### Given passage
= Beginning of Section =
Tell me more about FreeNAS
FreeNAS is an open source OS based on FreeBSD, but adapted to function as an easy NAS operating system that is configurable over the network. FreeNAS installs very easy and should be easy to configure, but it has limited features. It also offers ZFS, but a slightly older version; v6 instead of v13/14 which FreeBSD/OpenSolaris use. Generally your best option if you want something setup quick; but for large filesystems or more complicated setups, a full-fledged Operating System is required.
So what about FreeBSD?
FreeBSD version 7.0 - 7.2 supports ZFS version 6. This is what FreeNAS uses.
FreeBSD version 8.0 supports ZFS version 13.
FreeBSD version 8.1 supports ZFS version 14.
FreeBSD 8.1 is not released yet, so FreeBSD 8.0 is the stable release that packs the real kernel-based implementation of ZFS in full ornate.
FreeBSD is a UNIX operating system, and may be difficult to master. Especially the installation part is a bit tricky, as it uses an outdated text-based installer.
Wait, hold on! So you're saying this FreeBSD is command line stuff?
Well yes, especially the installation and setup will be hard and you should follow a howto document or be guided by someone familiar with FreeBSD. After that, you can use a windows terminal like PuTTY to connect to your FreeBSD server; so you can configure the server from your Windows pc; but still have a command-line.
So what do i need to do in this command-line; i prefer something graphical!
Yes, well, it can be useful to work with commands so you know exactly how you got there. Meaning, if you write down the commands you used to create your filesystem, you know how to do that a second time. So while commands may be scary at first, it will be more logical on the long run.
So how do these commands look like, can you give me an example?
Certainly!
But ZFS is still Software RAID right? Should i get a real Hardware RAID card instead?
No, certainly not! Doing so would mean you lose the portion of ZFS where it can heal itself. You should let ZFS do the RAID, and just use the onboard SATA ports. If those are not enough, expand with PCI-express controllers which can act as normal SATA controller to ZFS. Never use PCI for anything! Only PCI-express.
But still isn't software RAID slower than hardware RAID?
= End of Section =
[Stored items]
= Beginning of Section =
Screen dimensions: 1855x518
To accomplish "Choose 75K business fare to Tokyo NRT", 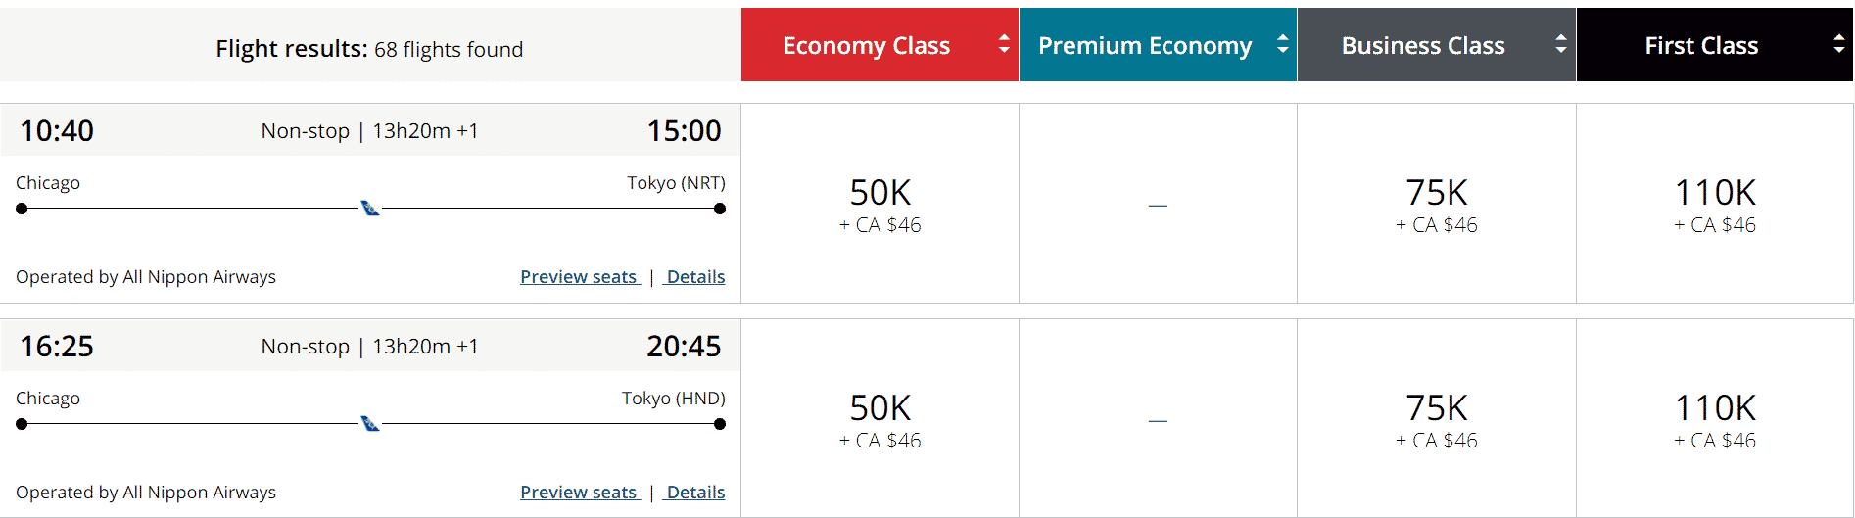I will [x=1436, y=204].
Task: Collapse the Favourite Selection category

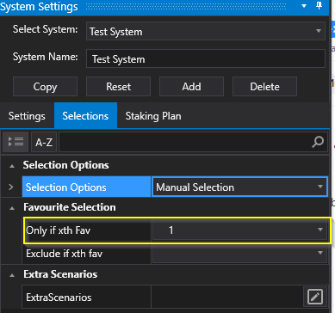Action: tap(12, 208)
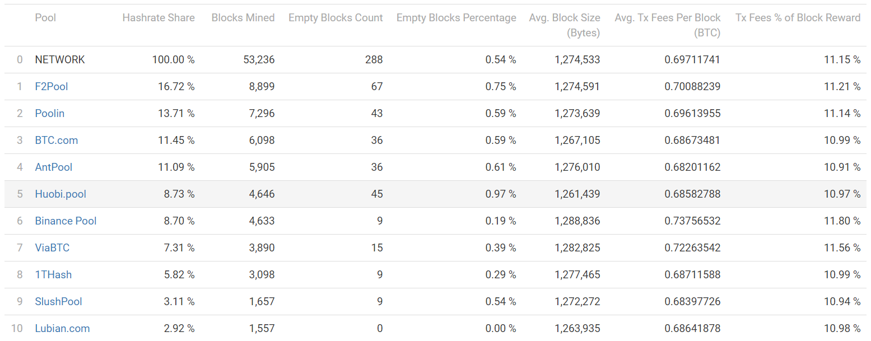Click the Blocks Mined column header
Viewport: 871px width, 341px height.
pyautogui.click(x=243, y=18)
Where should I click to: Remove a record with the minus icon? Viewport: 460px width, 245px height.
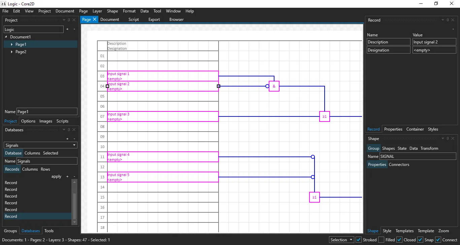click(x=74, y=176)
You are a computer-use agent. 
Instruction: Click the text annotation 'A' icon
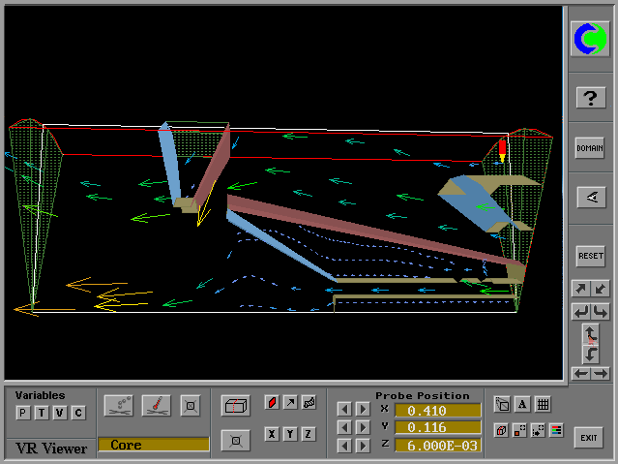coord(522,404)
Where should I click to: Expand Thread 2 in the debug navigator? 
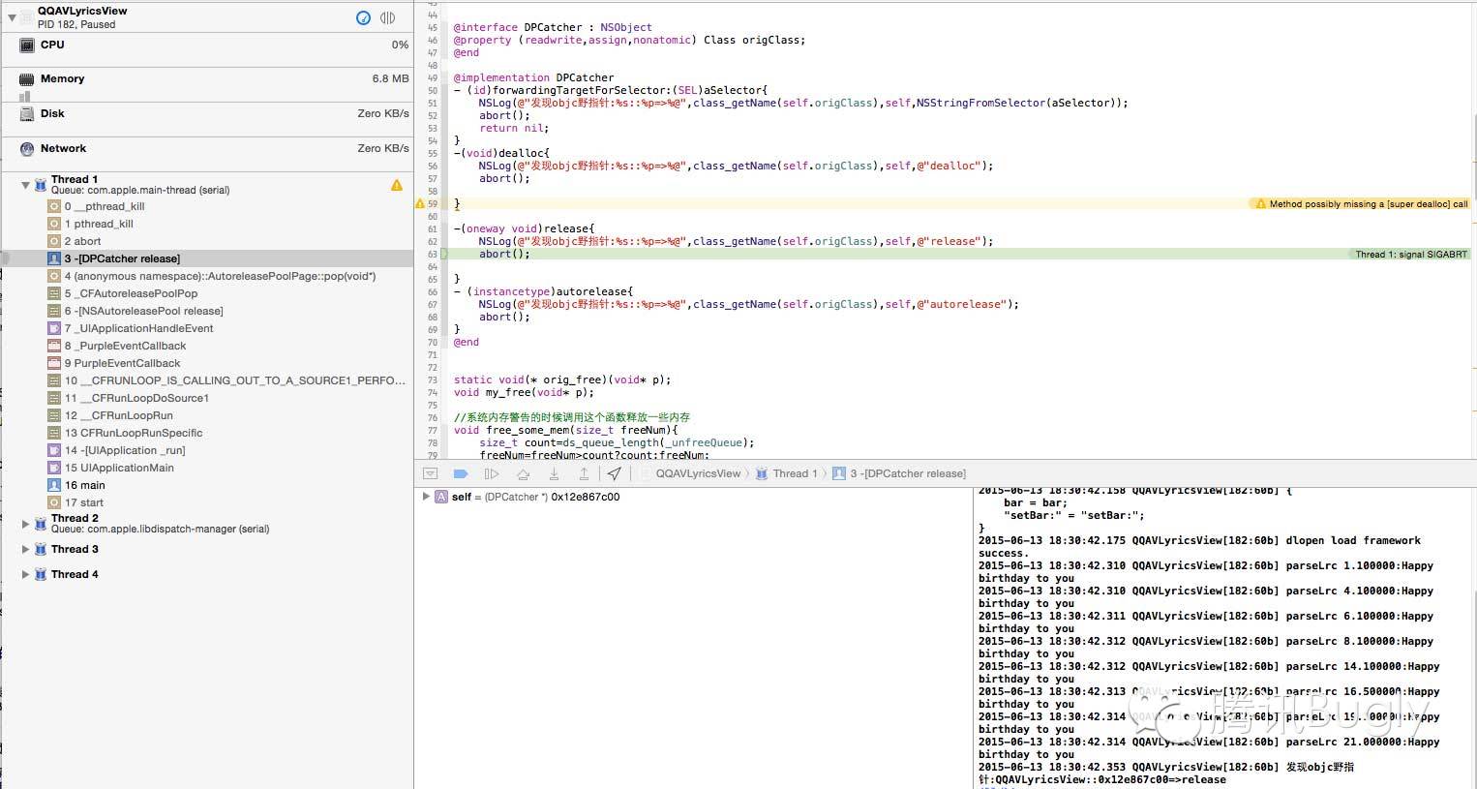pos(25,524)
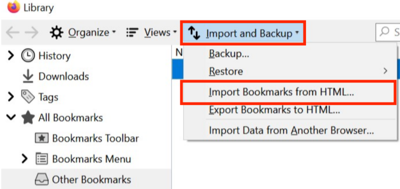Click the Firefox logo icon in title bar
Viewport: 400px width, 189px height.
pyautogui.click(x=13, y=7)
= End of Section =
= Beginning of Section =
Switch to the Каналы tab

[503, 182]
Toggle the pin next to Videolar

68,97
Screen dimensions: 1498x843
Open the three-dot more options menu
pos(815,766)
= End of Section =
### Activity
Reproduce the passage on FreeNAS, FreeBSD and ZFS word for word, from "Wait, hold on!" to "the long run.".

### Task answer
Wait, hold on! So you're saying this FreeBSD is command line stuff?
Well yes, especially the installation and setup will be hard and you should follow a howto document or be guided by someone familiar with FreeBSD. After that, you can use a windows terminal like PuTTY to connect to your FreeBSD server; so you can configure the server from your Windows pc; but still have a command-line.
So what do i need to do in this command-line; i prefer something graphical!
Yes, well, it can be useful to work with commands so you know exactly how you got there. Meaning, if you write down the commands you used to create your filesystem, you know how to do that a second time. So while commands may be scary at first, it will be more logical on the long run.